What does a conversation on today’s web look like? Email used to house the bulk of the conversations that took place on the internet, but that’s no longer the case today. In today’s world people use a combination of Twitter, IM, Skype, Facebook, Google Docs, Email, etc. to communicate. For many of us this means that we have to keep an eye on an ever-growing number of places we might get new messages. As a result, we never know that we’ve actually processed all the important messages, because our email has been overwhelmed by noise which obscures the real messages from real people.

Raindrop is an effort that starts by trying to understand today’s web of conversations, and aims to design an interface that helps people get a handle on their digital world. At the same time, it creates a programming interface (API) that helps designers and developers extend our work and create new systems on top of that data. We aren’t trying to invent new protocols or build new messaging systems, rather focusing on building a product that lets users get a handle on the systems we already use.
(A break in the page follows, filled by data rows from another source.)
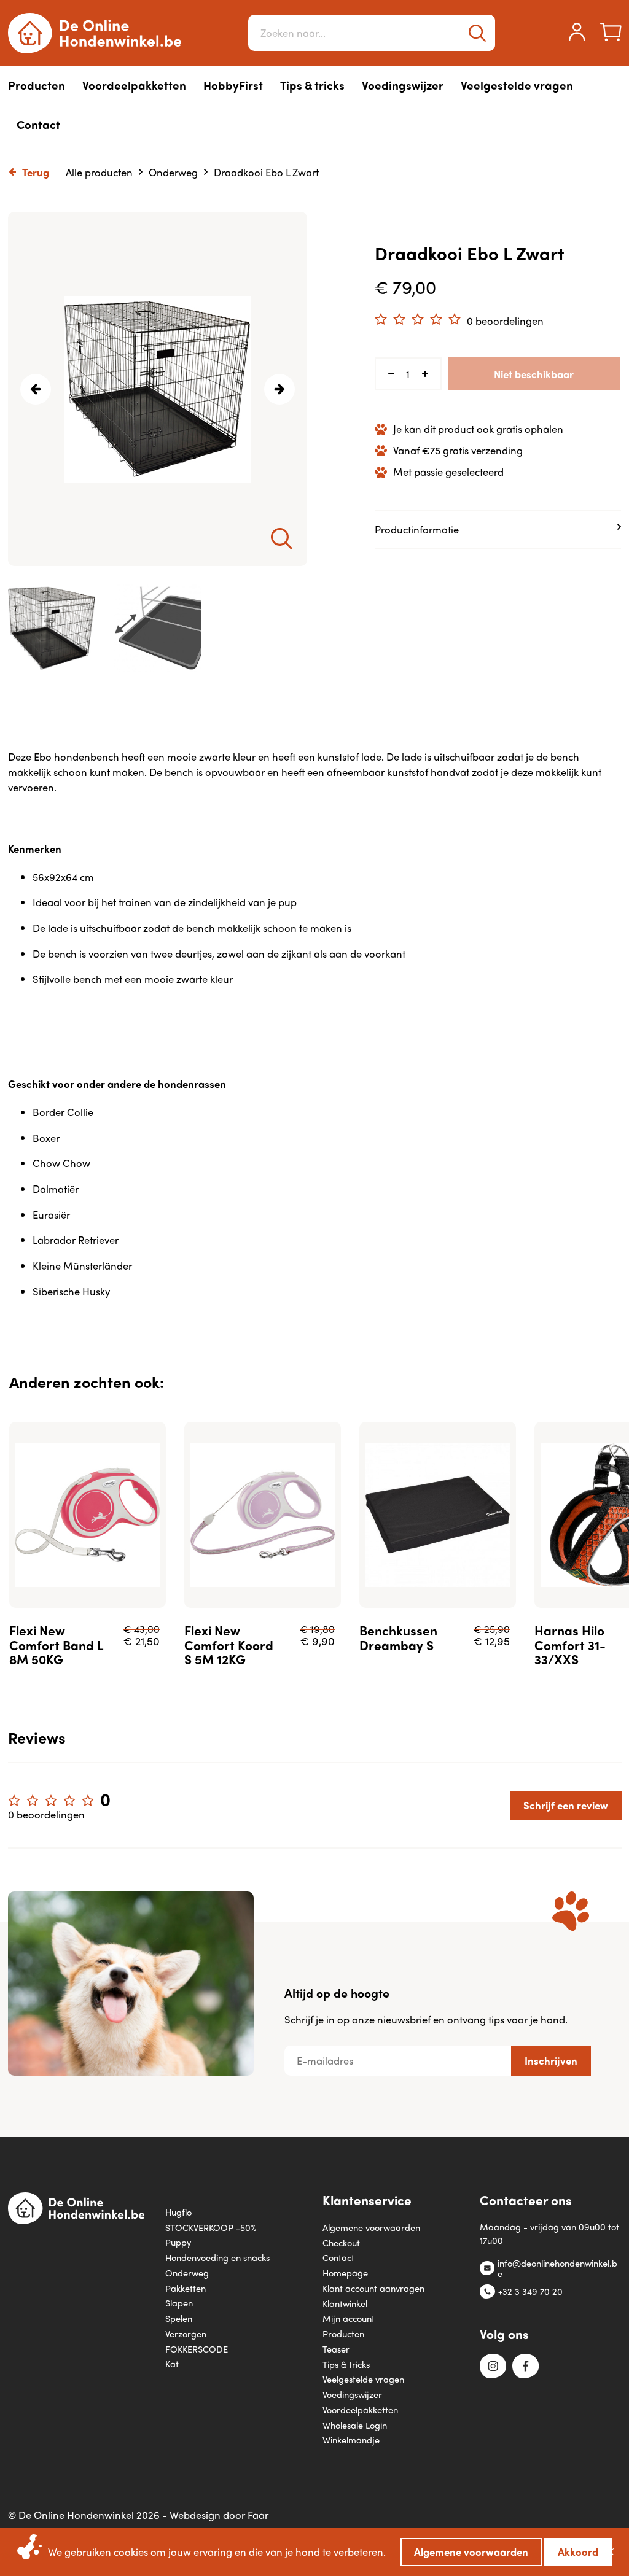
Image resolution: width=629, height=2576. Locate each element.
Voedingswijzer (352, 2394)
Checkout (341, 2242)
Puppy (178, 2241)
The Raindrop team has already gone through 2 initial iterations which demonstrate the power of the platform we already have and the possibilities that lay ahead.

The following video discusses some of the fundamental ideas in today’s Raindrop.

First iteration of the Raindrop user interface

Second iteration of the Raindrop design

Second iteration of the Raindrop design

Development Platform

We intend to support front-end applications of various kinds (including mobile), but our flagship applications will be built entirely for any modern web browser that supports Open Web technologies.  Version 0.1 of our prototype embeds Bespin to support a fast, iterative development style.  It also provides front-end widgets and back-end code that supports important high-level concepts such as people, conversations, and mailing lists, with more to come.  CouchDB and Python are key parts of our prototype architecture as well.

What’s Next

We’re just getting started and expect Raindrop to evolve quickly.

One of our first priorities is to make downloadable installers or setup a hosted installation that anyone can use to try things out — making it easier for non-developers to check it out.

Because Raindrop is very much iterative and design-driven, another priority is to implement a default configuration that asks (but does not require!) each user to contribute anonymized usage data back to the Mozilla design community in a way that respects your privacy.

We’re tracking other priorities in our evolving roadmap.

Get Involved

Mozilla Labs is a virtual lab where people come together online to create, experiment and play with Web innovations for the public benefit. The Raindrop exploration is still in its infancy and just getting started.

All of the source code underlying the Raindrop exploration & prototype is being released as open source software under the the MPL.

There are many ways to join the team and get involved:

We’ll also be using the #raindrop hashtag on twitter.  Our community page has more details about these and other ways to connect.

– Andy Chung, Bryan Clark, Dan Mosedale, David Ascher, Mark Hammond, and James Burke on behalf of the Raindrop development team

52 Responses to “Introducing Raindrop”

  1. [...] that creates useful messaging experiences. Mozilla Labs posted details of its project, called Raindrop, which is a Web service created to collate, filter and present content from disparate messaging [...]

  2. Draanor says:

    I like the ideas presented about Rain Drop. I totally agree with the idea that personal messages shouldn’t be drowned out by advertisements and other trivial things.

    Being able the sort the “business”, “personal”, and “advertisements” around and get to the ones you want to see when you want to see them will definite feature all email clients should consider and implement.